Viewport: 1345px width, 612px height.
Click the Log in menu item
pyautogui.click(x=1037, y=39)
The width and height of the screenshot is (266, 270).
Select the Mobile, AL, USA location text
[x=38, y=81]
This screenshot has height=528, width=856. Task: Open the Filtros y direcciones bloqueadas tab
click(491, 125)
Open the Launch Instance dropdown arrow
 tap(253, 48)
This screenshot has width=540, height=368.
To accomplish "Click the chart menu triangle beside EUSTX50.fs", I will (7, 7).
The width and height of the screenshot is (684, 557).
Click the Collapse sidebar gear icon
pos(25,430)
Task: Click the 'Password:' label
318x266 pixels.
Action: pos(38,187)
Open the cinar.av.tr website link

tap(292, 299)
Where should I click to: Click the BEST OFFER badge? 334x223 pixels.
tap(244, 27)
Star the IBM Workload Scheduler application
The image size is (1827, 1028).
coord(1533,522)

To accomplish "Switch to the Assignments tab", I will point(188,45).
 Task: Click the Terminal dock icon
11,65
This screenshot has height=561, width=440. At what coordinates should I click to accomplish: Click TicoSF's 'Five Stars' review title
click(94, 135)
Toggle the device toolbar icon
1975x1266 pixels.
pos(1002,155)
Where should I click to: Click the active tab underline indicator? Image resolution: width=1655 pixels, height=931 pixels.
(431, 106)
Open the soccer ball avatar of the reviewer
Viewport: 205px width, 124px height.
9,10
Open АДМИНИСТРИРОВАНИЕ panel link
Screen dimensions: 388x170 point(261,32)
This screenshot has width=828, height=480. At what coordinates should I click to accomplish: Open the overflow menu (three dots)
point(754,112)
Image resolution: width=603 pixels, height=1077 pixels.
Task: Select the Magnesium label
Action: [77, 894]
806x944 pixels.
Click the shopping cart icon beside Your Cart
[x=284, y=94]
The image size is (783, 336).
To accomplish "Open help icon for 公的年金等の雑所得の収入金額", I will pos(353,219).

◆ ◆ ◆ ◆ ◆ ◆ ◆

**Your instructions**
Swap "badge" for "ribbon" in the material lines from the line with "Task: Click the 'Password:' label" up to and including the line with "coord(1533,522)". Give back only those lines, with everything else left as it is.

**Result for this task**
Task: Click the 'Password:' label
318x266 pixels.
Action: pos(38,187)
Open the cinar.av.tr website link

tap(292, 299)
Where should I click to: Click the BEST OFFER ribbon? 334x223 pixels.
tap(244, 27)
Star the IBM Workload Scheduler application
The image size is (1827, 1028).
coord(1533,522)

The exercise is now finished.